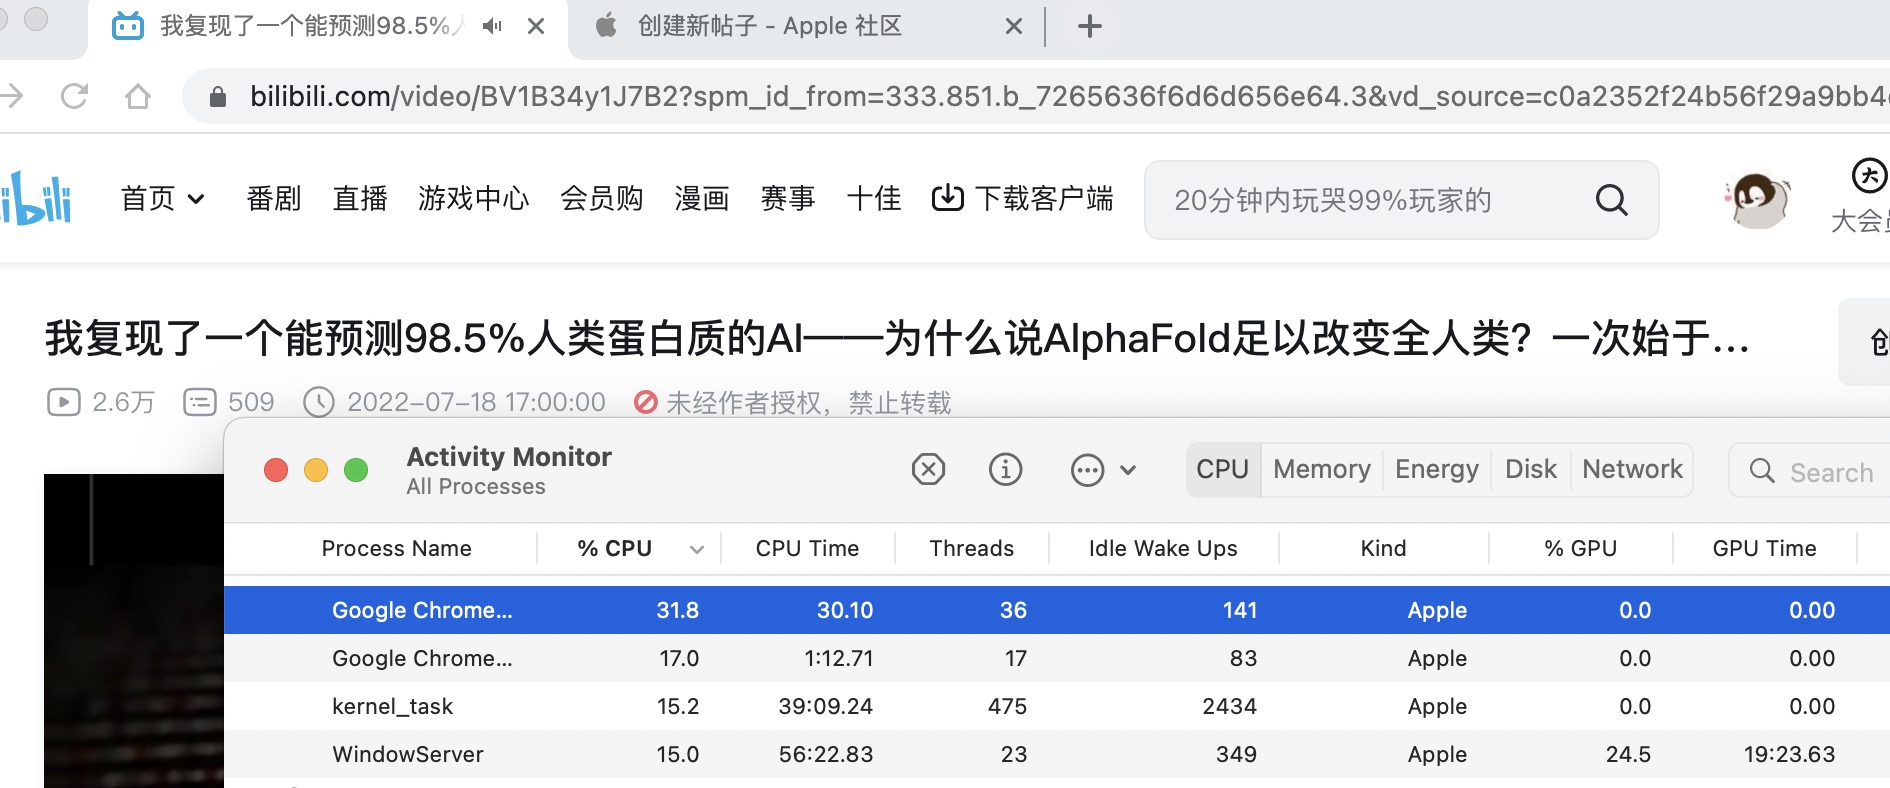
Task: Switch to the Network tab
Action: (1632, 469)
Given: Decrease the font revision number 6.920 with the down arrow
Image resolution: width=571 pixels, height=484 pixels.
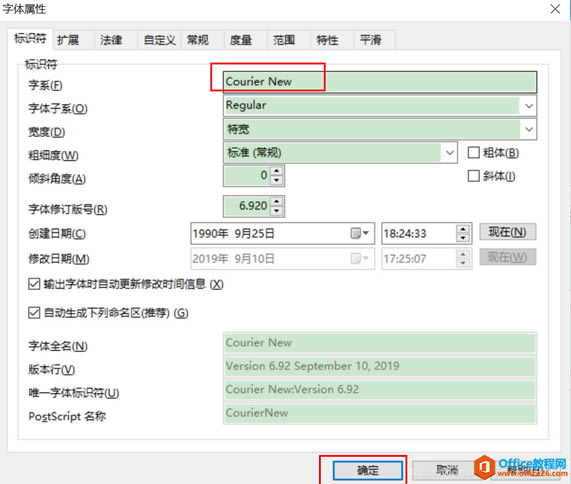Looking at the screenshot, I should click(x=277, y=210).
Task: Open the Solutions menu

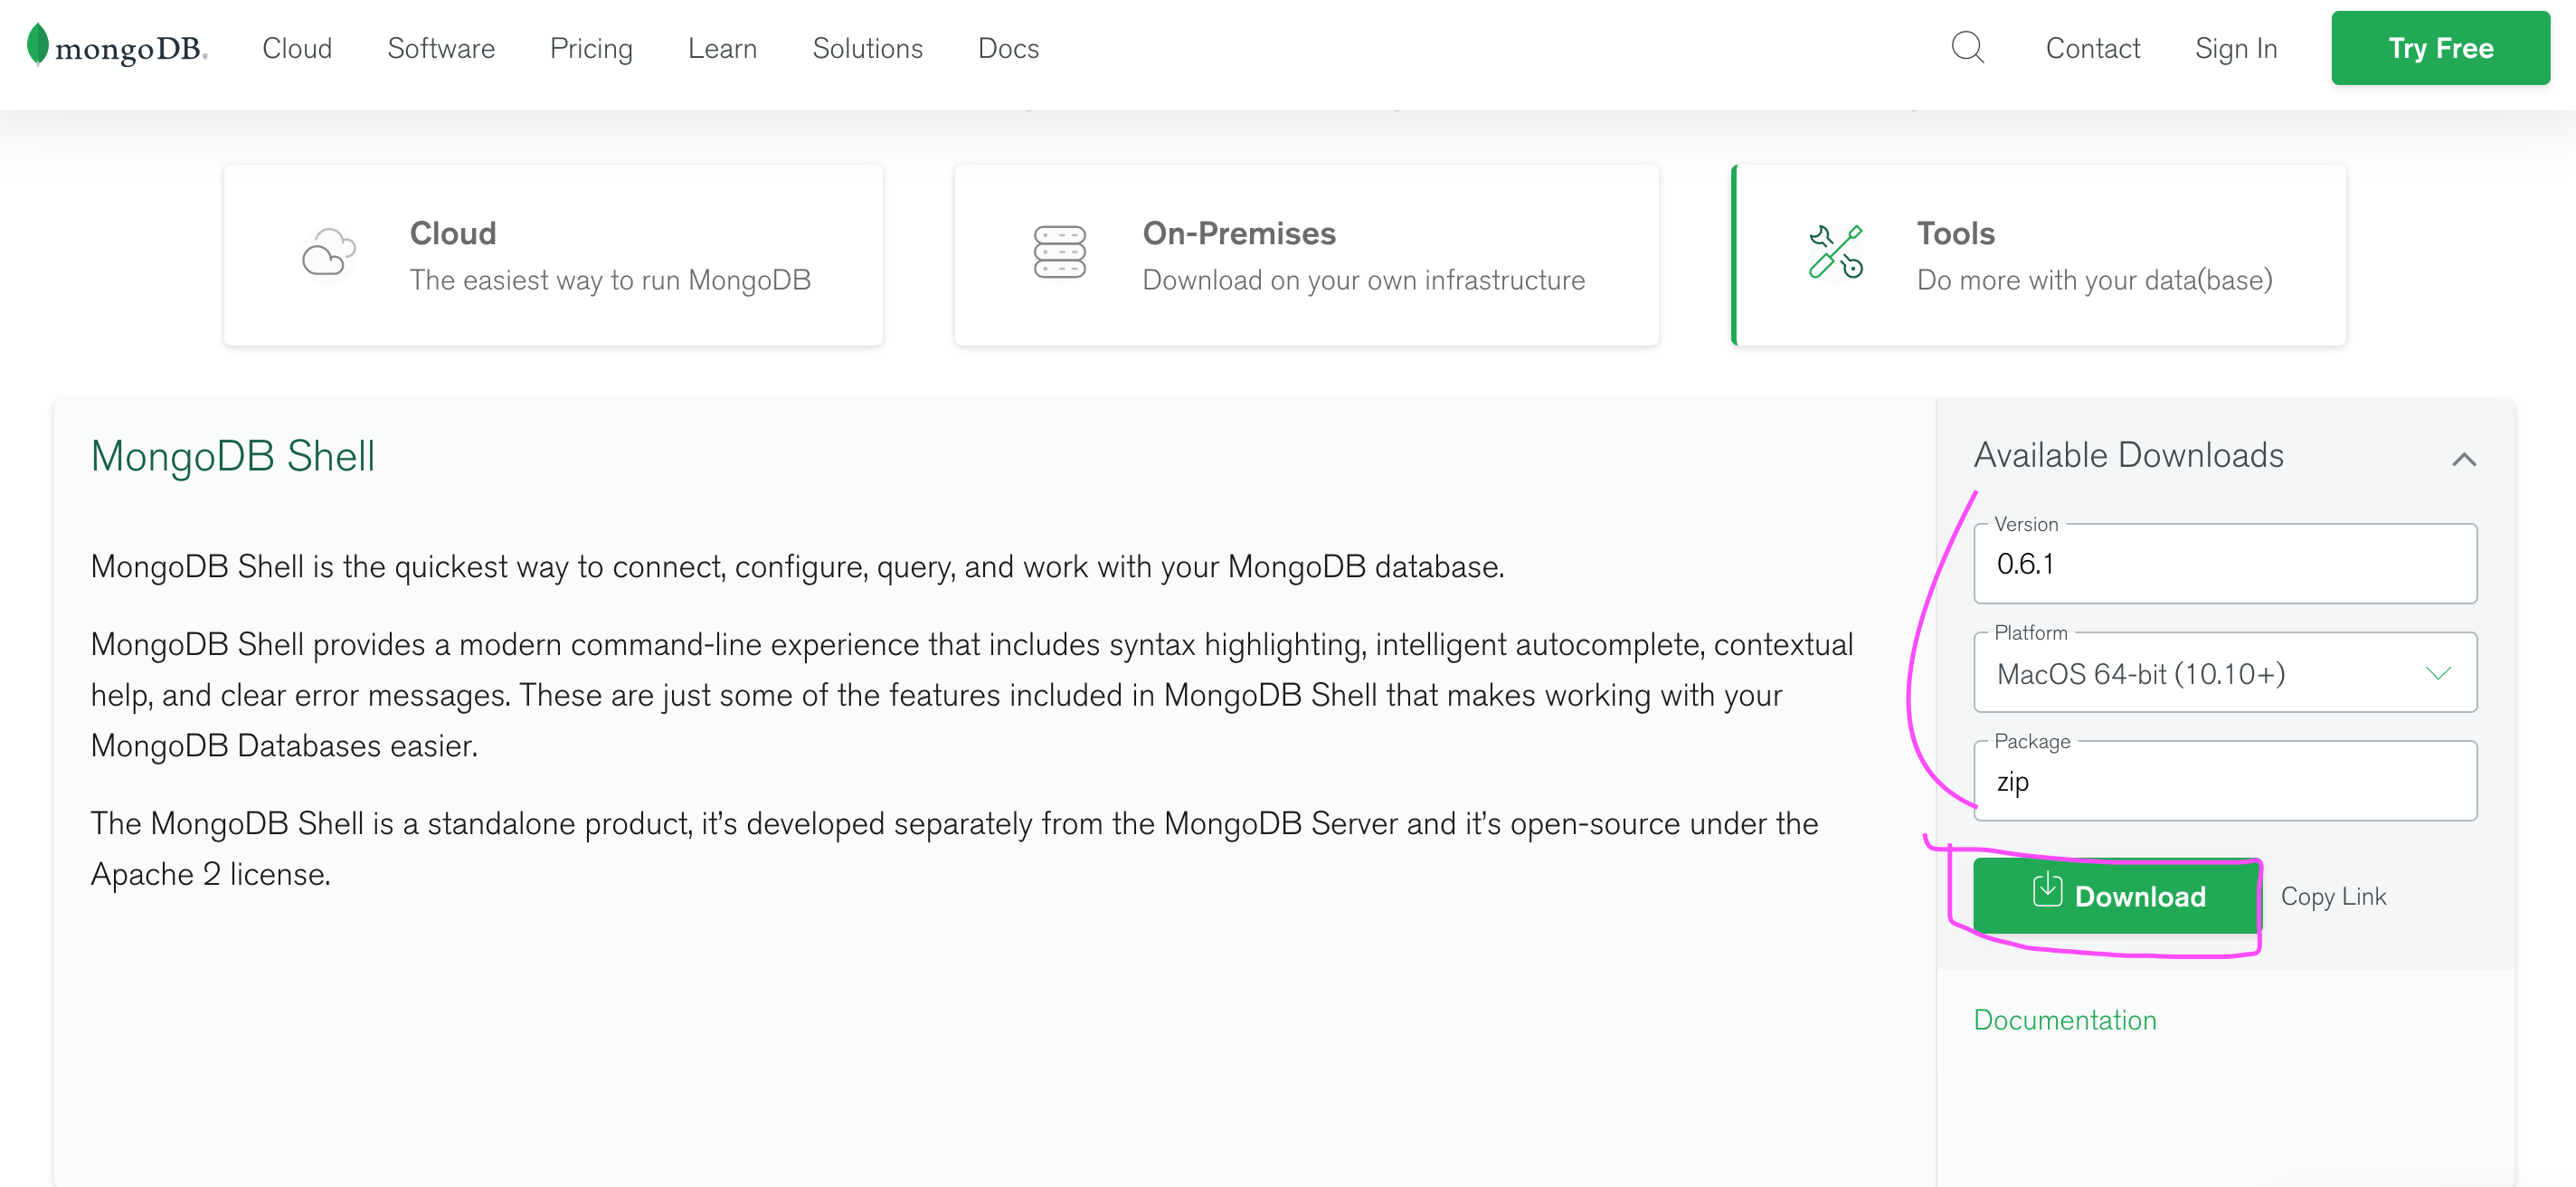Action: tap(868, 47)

◆ Work task: Beginning with the line that bears "Image resolution: width=571", output each line through the last line of the listing exactly, and no others; skip the pictures.

◆ Response to this exercise:
Image resolution: width=571 pixels, height=484 pixels.
Looking at the screenshot, I should click(x=277, y=210).
Task: Open the Solutions menu

Action: tap(868, 47)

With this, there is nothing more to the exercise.